[Directions] Give everything from the row containing "Personnaliser [Personnaliser (fenêtre" down to the row containing "- Bandwidth Control (242, 173)", both included, as a JSON list of strings with one string per row and any blank rows left out.

[The records]

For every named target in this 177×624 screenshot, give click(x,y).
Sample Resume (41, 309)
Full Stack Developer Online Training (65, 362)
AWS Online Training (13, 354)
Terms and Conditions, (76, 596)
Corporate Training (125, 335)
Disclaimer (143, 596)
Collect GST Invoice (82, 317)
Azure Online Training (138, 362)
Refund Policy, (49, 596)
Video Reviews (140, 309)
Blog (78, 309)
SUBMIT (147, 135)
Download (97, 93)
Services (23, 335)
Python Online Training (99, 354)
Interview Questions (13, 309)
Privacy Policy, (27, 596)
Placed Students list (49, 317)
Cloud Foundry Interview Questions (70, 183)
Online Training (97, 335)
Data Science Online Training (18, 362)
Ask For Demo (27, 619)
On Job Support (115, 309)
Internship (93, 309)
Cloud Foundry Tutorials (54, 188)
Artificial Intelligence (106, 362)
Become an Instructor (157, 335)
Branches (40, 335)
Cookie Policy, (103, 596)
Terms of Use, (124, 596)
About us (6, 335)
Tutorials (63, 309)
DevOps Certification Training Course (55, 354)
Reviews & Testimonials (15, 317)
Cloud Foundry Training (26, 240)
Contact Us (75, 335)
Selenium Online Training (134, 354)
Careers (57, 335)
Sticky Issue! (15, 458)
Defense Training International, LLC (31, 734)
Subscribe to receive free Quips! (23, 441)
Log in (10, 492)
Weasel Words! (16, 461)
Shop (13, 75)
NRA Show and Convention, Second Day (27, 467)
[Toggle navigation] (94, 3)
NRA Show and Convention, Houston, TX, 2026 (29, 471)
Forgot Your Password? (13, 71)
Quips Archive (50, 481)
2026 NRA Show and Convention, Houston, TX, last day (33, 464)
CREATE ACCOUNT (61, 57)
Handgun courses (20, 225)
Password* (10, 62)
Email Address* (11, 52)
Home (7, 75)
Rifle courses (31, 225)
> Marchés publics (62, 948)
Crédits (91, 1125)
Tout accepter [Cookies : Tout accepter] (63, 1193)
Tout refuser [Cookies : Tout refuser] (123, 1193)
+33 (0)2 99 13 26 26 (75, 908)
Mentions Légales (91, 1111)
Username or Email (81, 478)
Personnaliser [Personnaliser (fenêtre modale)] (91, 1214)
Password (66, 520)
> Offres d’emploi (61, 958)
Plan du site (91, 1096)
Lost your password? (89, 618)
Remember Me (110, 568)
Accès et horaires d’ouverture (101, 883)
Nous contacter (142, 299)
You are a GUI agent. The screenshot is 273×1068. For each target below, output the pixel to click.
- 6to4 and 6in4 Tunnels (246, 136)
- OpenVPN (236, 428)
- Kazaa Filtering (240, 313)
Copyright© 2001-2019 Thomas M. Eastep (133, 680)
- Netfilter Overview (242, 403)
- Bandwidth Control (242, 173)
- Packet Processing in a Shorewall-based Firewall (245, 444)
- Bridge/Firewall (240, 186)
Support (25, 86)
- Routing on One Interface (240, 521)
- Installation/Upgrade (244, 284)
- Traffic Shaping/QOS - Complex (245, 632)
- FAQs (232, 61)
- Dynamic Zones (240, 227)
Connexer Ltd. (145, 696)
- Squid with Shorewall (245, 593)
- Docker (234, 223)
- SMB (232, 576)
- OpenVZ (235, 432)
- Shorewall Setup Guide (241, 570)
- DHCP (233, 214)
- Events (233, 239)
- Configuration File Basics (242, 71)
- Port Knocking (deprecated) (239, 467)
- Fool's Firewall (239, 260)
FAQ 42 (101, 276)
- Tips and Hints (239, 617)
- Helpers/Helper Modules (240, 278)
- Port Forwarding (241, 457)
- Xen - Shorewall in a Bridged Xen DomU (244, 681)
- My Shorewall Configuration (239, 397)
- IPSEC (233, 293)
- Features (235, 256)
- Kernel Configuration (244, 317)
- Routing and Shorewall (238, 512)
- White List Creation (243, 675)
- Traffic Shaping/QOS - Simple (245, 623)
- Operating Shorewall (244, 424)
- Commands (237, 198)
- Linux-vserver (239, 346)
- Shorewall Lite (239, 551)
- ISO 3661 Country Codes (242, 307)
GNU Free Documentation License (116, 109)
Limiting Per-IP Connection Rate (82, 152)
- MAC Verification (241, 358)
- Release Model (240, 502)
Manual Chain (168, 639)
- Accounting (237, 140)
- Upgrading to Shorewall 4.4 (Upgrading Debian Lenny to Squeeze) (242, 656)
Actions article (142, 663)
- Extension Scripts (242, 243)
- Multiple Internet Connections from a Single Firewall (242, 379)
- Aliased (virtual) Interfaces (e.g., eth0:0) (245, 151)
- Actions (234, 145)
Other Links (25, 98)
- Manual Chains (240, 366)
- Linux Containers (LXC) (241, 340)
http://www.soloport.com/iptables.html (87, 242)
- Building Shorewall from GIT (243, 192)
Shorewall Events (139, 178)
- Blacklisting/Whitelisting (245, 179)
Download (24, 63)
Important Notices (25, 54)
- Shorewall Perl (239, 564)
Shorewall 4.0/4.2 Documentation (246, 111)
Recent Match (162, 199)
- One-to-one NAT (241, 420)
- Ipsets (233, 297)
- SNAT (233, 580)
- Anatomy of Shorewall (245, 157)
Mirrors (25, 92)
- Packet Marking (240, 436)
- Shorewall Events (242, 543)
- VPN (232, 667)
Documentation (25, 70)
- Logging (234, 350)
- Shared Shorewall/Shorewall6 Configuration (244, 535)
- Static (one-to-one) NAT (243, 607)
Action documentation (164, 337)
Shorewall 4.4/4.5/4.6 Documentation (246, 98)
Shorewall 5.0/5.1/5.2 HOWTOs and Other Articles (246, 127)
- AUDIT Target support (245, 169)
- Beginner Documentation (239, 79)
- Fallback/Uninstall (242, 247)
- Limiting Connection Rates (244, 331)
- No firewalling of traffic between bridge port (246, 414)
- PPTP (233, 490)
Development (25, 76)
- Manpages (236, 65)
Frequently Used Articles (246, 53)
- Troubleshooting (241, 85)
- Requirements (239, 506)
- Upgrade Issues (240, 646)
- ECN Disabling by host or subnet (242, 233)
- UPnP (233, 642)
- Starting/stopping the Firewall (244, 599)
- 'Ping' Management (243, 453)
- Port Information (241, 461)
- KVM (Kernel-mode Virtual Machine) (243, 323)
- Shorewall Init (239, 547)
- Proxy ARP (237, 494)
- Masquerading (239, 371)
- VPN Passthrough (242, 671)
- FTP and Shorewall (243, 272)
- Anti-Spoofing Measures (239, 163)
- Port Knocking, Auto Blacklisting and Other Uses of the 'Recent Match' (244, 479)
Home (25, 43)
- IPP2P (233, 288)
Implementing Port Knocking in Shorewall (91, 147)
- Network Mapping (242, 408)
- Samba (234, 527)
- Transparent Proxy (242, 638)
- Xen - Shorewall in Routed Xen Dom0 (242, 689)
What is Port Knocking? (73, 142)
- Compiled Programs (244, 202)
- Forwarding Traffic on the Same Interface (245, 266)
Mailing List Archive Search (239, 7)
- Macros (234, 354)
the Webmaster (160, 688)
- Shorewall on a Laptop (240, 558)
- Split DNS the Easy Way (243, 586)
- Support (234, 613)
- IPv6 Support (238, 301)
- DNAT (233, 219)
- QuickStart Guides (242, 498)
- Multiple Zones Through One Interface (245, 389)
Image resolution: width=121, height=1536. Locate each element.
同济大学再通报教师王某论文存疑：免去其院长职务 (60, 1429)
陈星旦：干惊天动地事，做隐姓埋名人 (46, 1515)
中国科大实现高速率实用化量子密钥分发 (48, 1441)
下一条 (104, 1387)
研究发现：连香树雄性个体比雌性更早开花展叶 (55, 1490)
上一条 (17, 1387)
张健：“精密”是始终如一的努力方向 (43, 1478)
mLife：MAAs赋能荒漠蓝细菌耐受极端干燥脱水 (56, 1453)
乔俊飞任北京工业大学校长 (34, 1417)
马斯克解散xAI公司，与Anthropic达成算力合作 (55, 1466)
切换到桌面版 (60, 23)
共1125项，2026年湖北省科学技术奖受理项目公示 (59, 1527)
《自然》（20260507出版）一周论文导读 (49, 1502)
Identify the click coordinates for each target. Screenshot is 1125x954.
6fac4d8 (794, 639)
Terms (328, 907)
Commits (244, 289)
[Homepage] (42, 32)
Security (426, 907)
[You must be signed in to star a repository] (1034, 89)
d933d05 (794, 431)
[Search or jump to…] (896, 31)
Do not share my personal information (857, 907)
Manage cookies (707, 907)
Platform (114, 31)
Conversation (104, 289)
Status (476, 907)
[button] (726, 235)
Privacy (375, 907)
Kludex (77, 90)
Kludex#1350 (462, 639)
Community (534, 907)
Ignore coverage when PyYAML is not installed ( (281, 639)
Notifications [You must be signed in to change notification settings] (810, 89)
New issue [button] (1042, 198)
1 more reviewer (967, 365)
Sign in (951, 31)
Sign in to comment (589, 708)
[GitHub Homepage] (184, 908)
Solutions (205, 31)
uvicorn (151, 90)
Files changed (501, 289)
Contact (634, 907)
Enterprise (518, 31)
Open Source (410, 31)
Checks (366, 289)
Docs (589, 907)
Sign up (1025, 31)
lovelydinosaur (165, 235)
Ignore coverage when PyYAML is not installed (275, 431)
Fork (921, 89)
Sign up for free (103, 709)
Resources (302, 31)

[Full output]
[
  "Personnaliser [Personnaliser (fenêtre modale)] (91, 1214)",
  "Password (66, 520)",
  "> Offres d’emploi (61, 958)",
  "Plan du site (91, 1096)",
  "Lost your password? (89, 618)",
  "Remember Me (110, 568)",
  "Accès et horaires d’ouverture (101, 883)",
  "Nous contacter (142, 299)",
  "You are a GUI agent. The screenshot is 273×1068. For each target below, output the pixel to click.",
  "- 6to4 and 6in4 Tunnels (246, 136)",
  "- OpenVPN (236, 428)",
  "- Kazaa Filtering (240, 313)",
  "Copyright© 2001-2019 Thomas M. Eastep (133, 680)",
  "- Netfilter Overview (242, 403)",
  "- Bandwidth Control (242, 173)"
]